#### [GIVEN TASK]
Can you restate the records starting at the beginning and ending at the line containing "The width and", swapping "forward arrow" for "next arrow" and keeping everything else the same? Omit the pictures.

(Entries taken from a collection)
_ _ _ _ _

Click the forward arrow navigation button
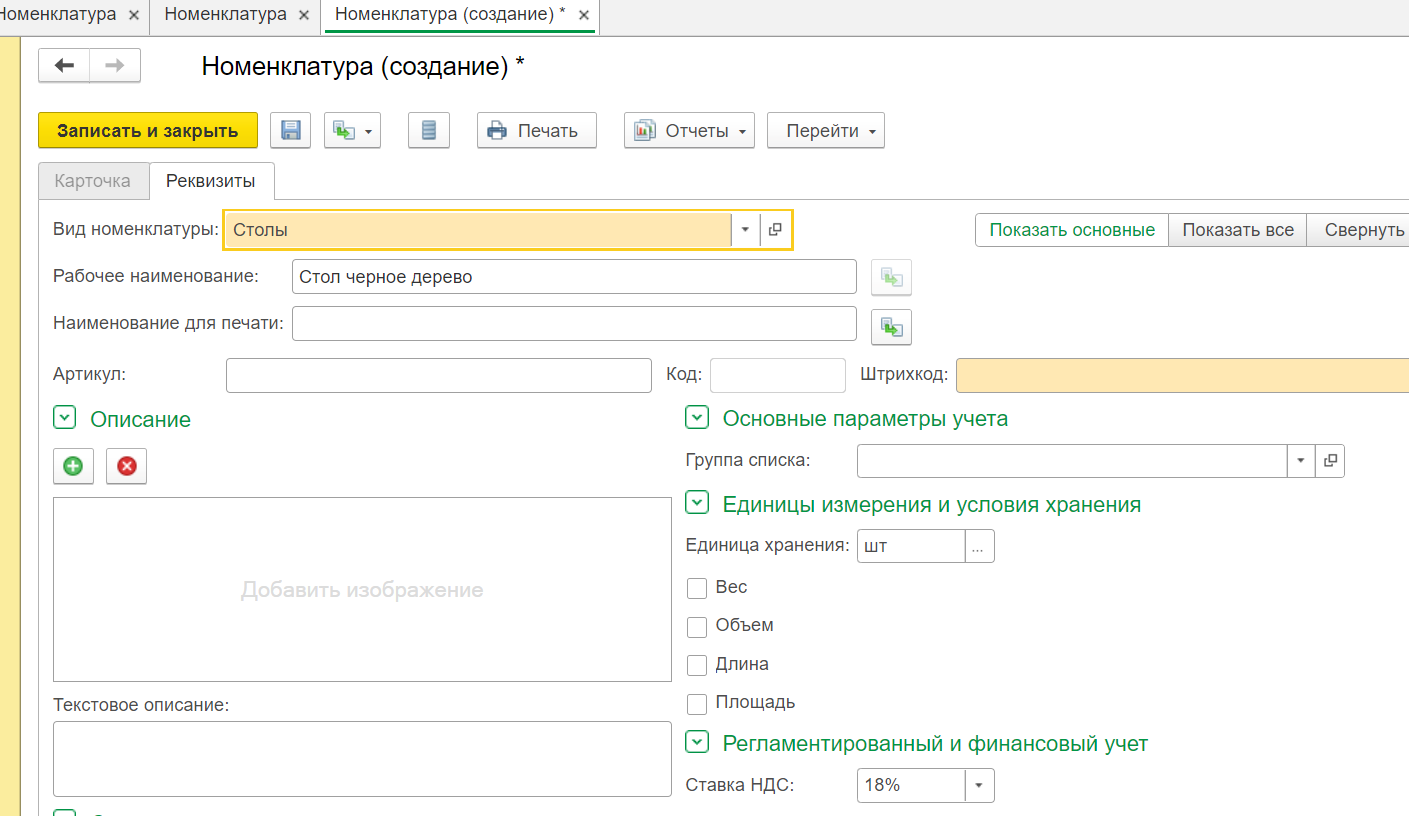The height and width of the screenshot is (816, 1409). (115, 66)
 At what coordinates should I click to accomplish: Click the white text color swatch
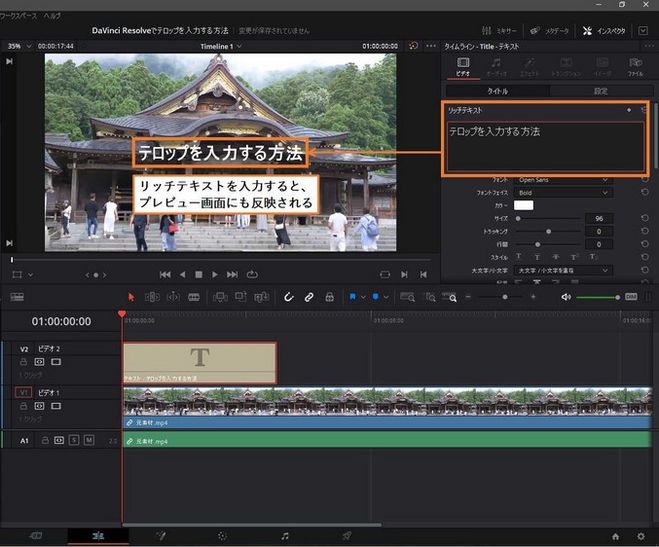524,205
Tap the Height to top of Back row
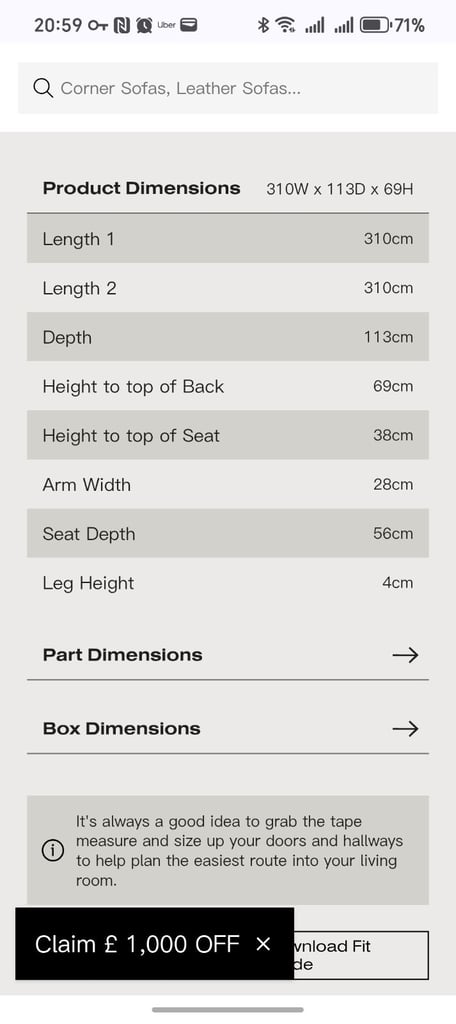The width and height of the screenshot is (456, 1024). click(x=228, y=387)

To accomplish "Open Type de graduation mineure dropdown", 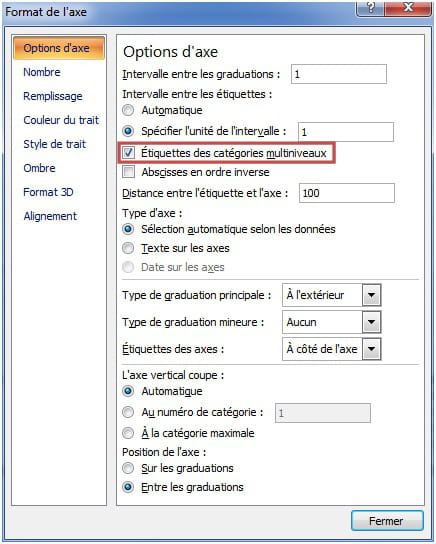I will pyautogui.click(x=371, y=322).
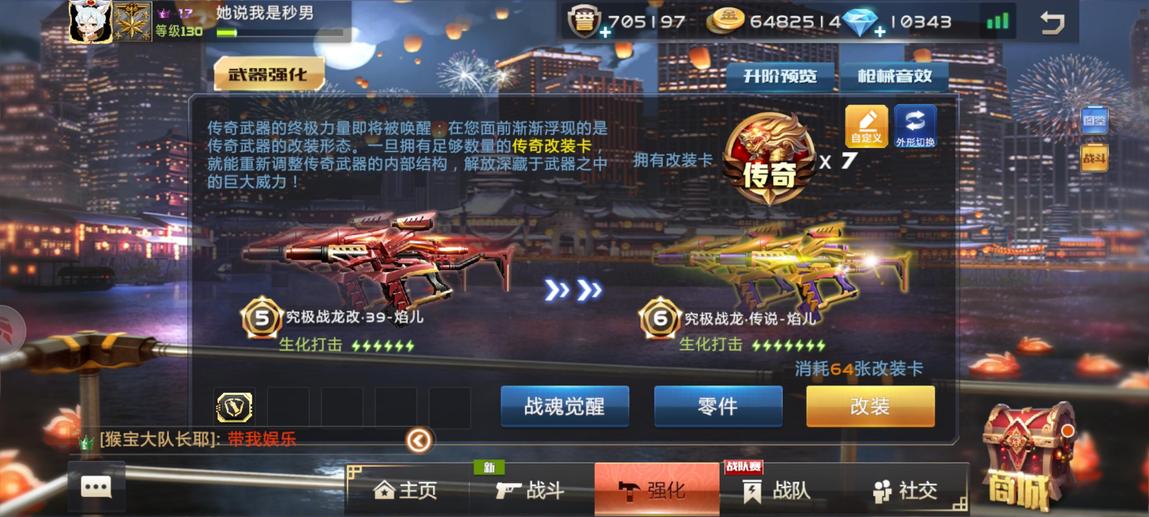Click the diamond add plus icon
1149x517 pixels.
[x=879, y=31]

_ _ _ _ _

#### [COMPLETE RESPONSE]
Click the next arrow navigation button
The height and width of the screenshot is (816, 1409). (115, 66)
 At what coordinates should I click to accomplish: Click the white text color swatch
524,205
Tap the Height to top of Back row
The width and height of the screenshot is (456, 1024). click(x=228, y=387)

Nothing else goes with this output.